--- Start of Data extract ---

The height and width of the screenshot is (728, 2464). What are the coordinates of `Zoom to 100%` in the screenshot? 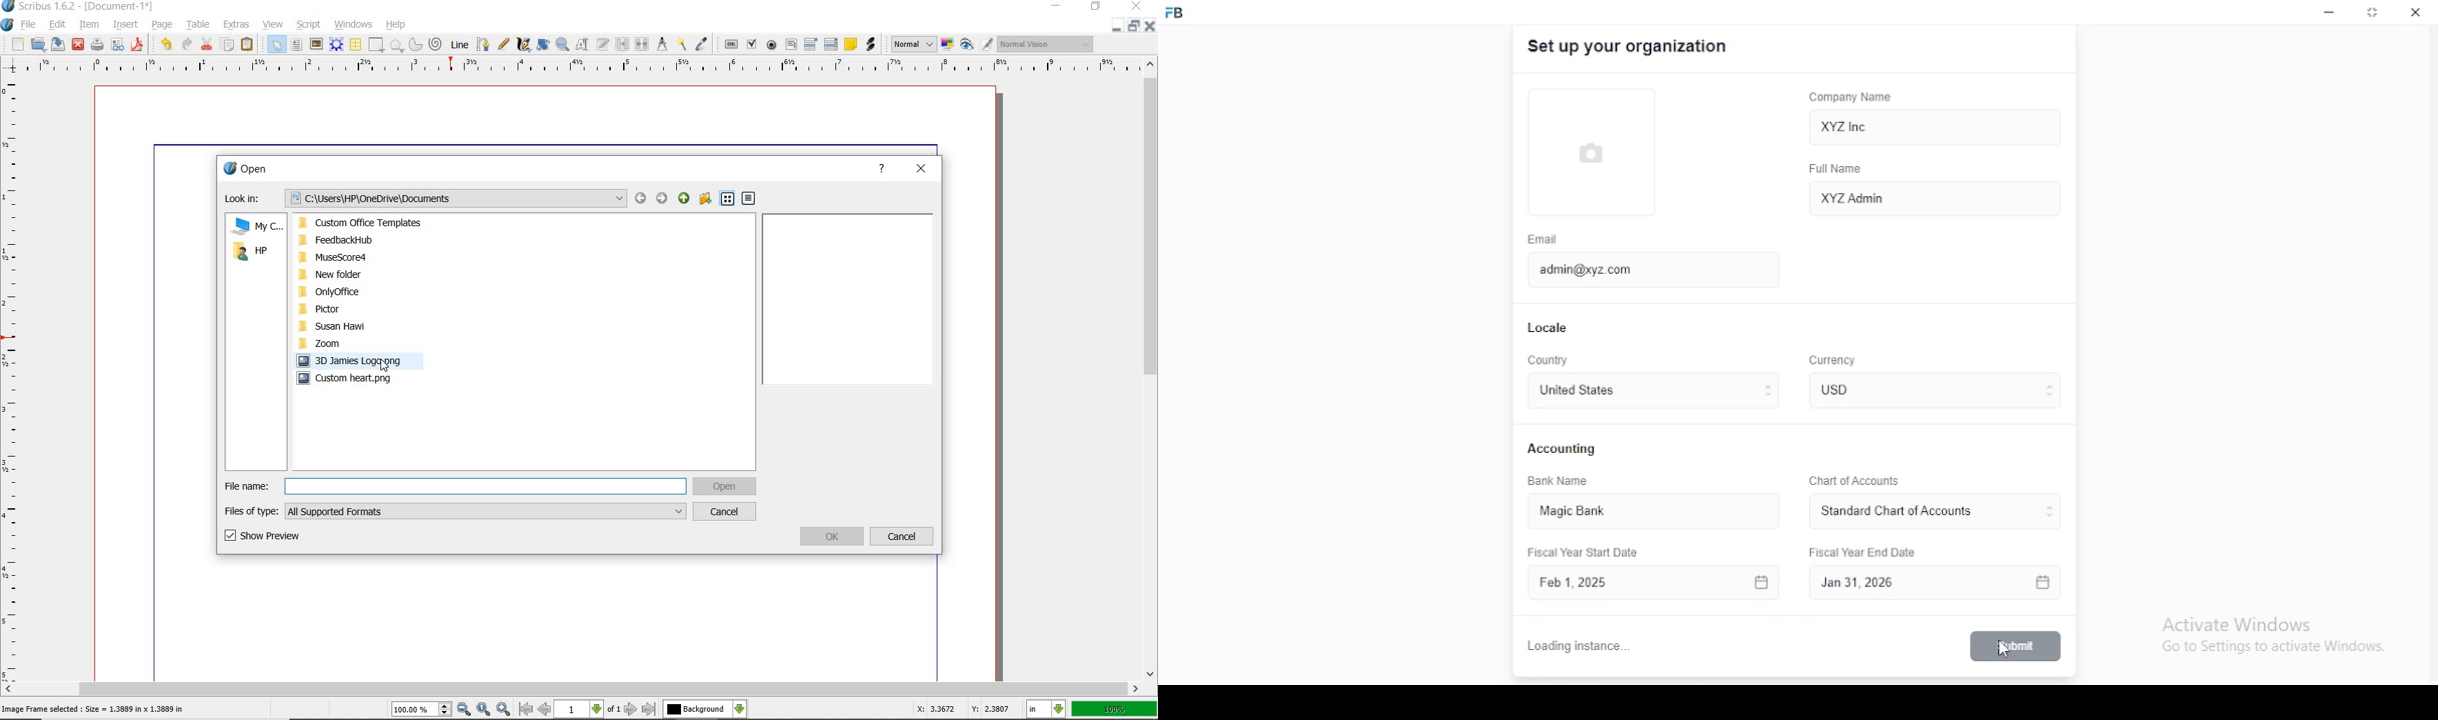 It's located at (484, 709).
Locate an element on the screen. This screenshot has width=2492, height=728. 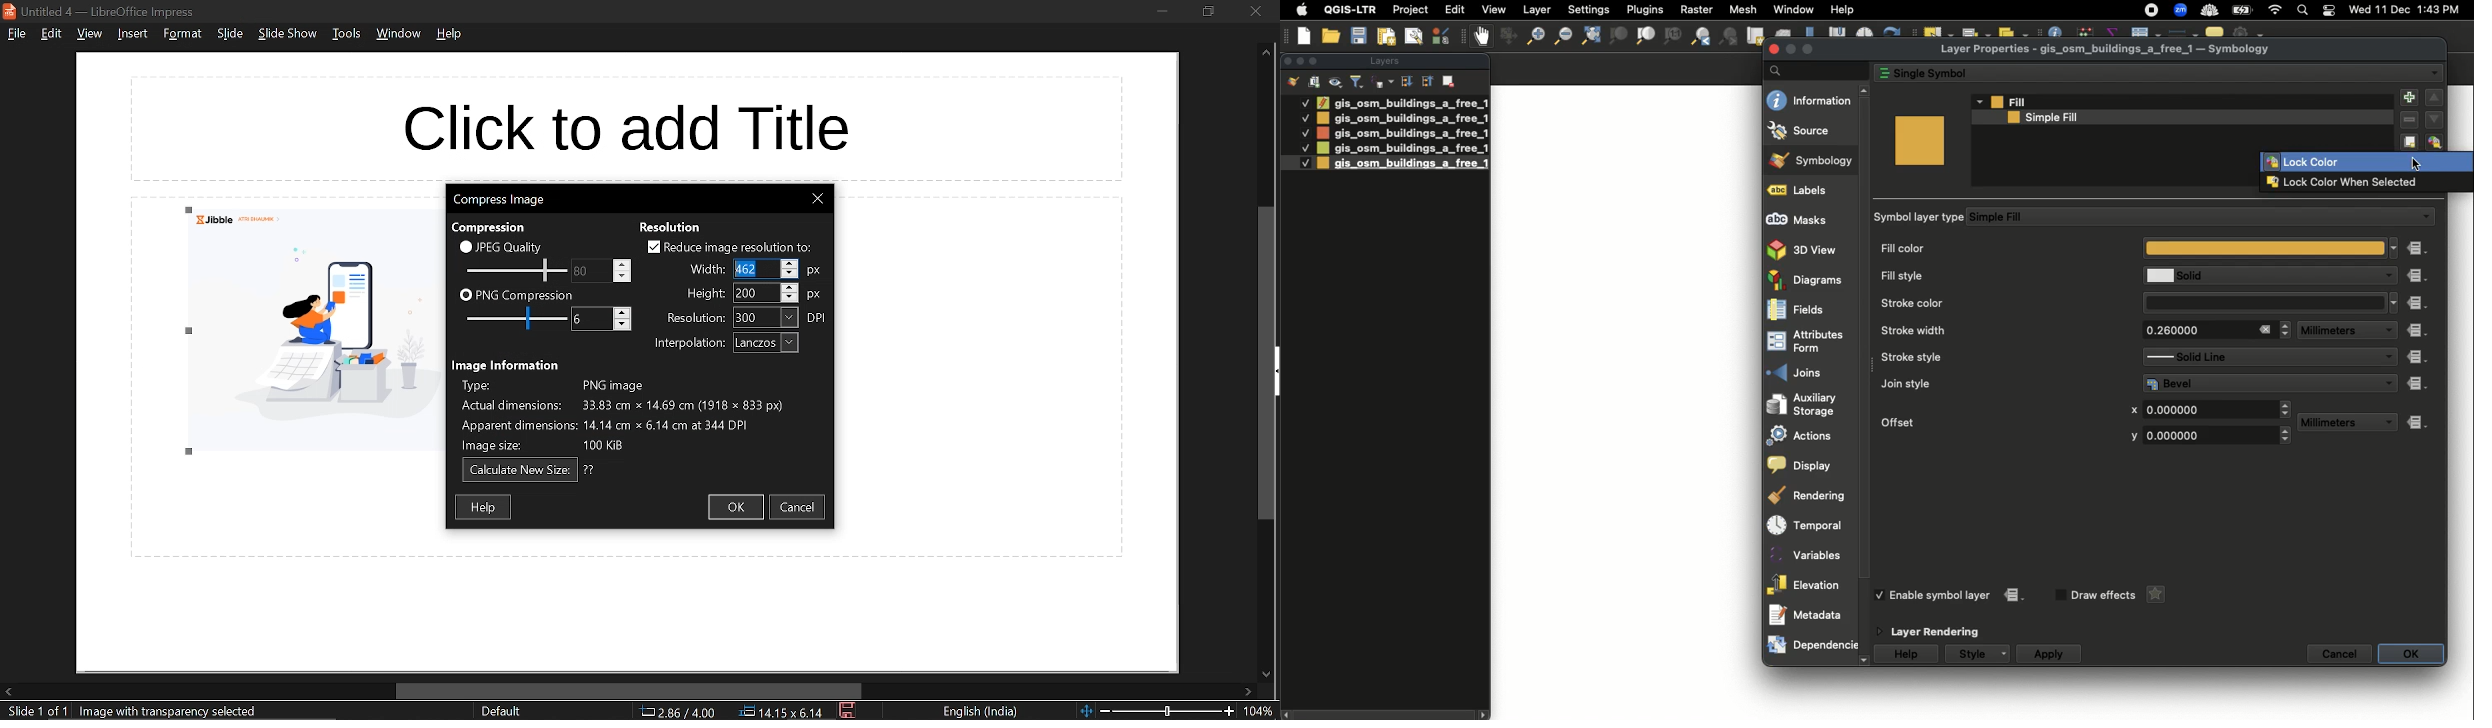
Search is located at coordinates (2301, 12).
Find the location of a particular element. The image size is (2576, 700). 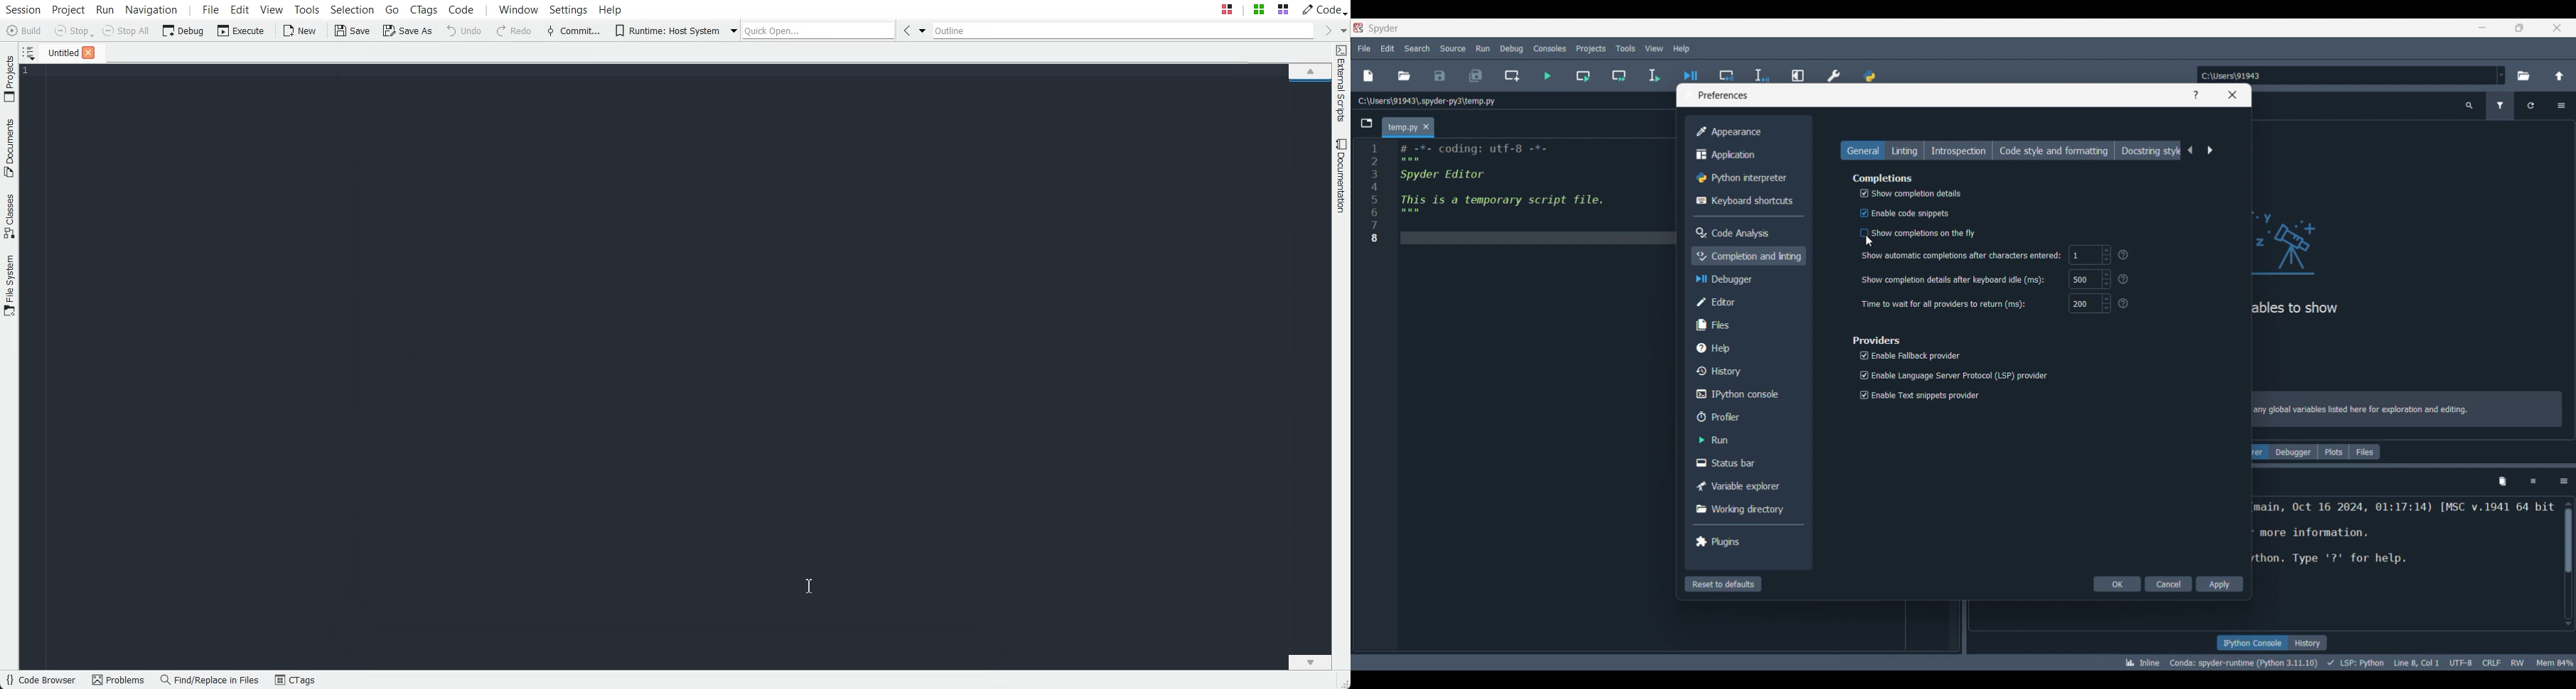

Plots is located at coordinates (2334, 452).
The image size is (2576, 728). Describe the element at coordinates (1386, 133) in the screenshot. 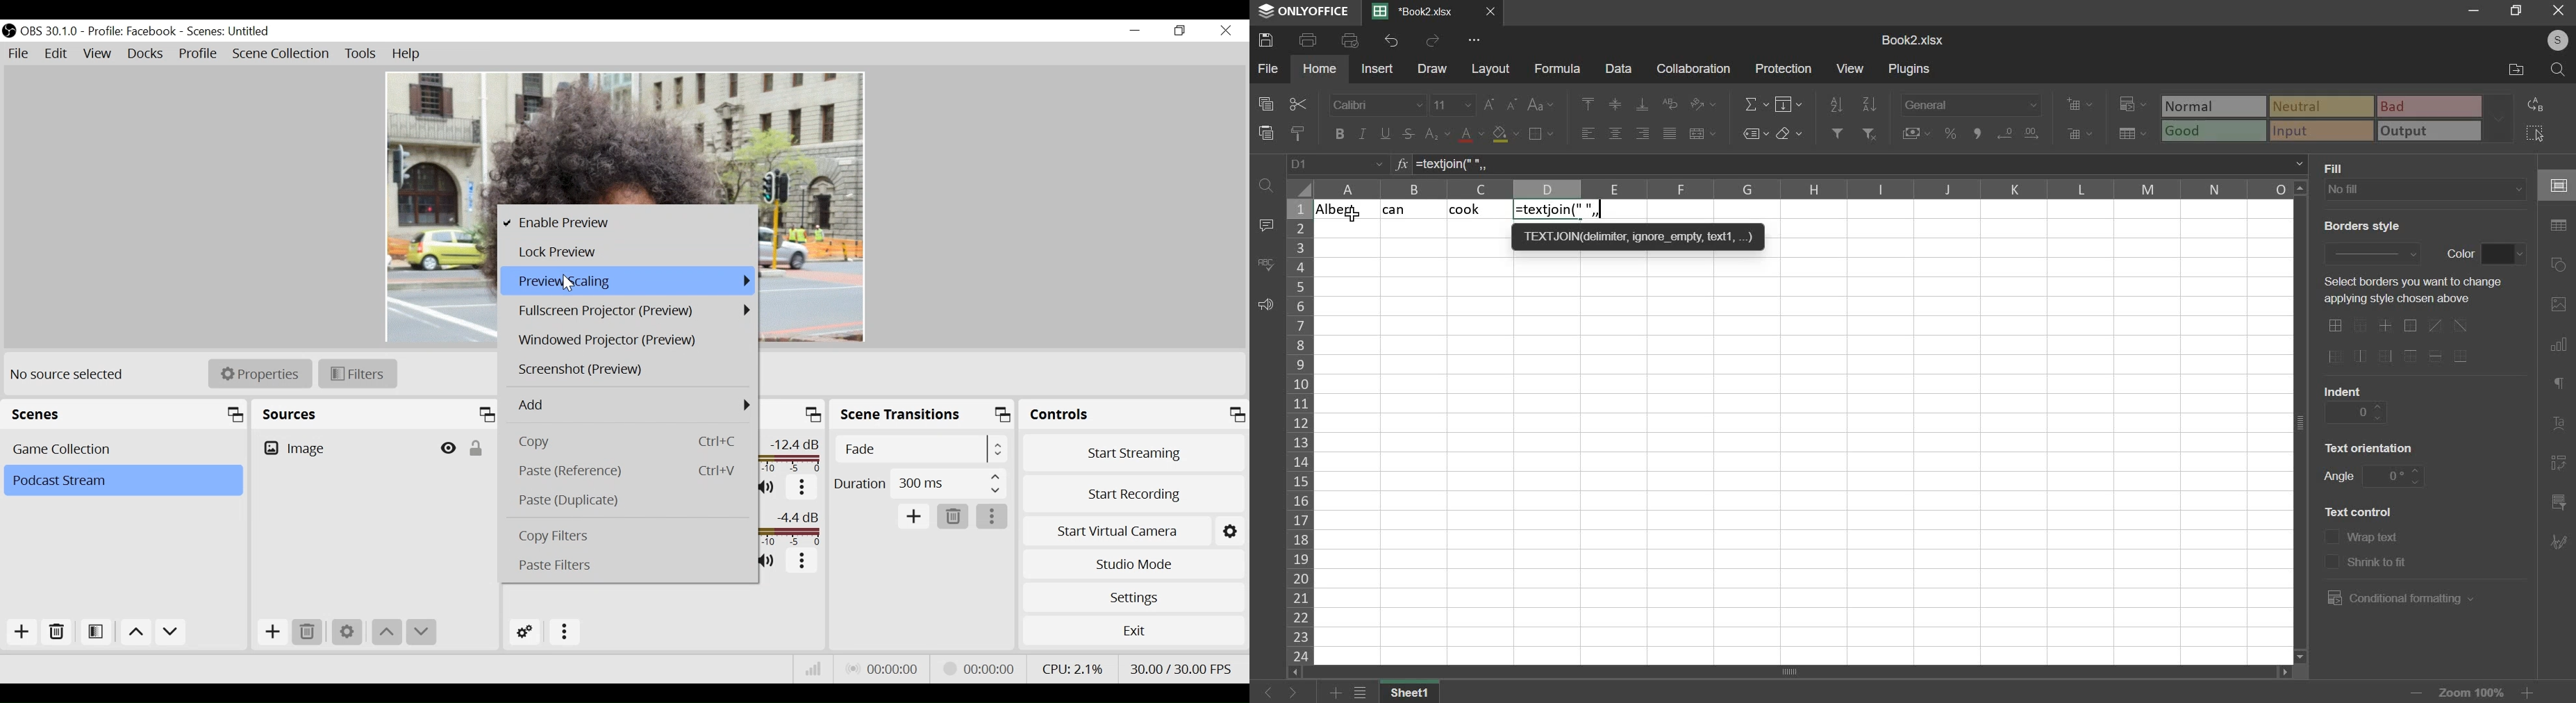

I see `underline` at that location.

--- End of Data extract ---

Copy out, word for word, the rows from the line containing "Find the location" through the last line of the rows, including both ends, and leave the pictures out.

• _Written reply_
Find the location of a particular element. The image size is (2576, 700). 

Plots is located at coordinates (2334, 452).
The image size is (2576, 728). Describe the element at coordinates (1386, 133) in the screenshot. 

I see `underline` at that location.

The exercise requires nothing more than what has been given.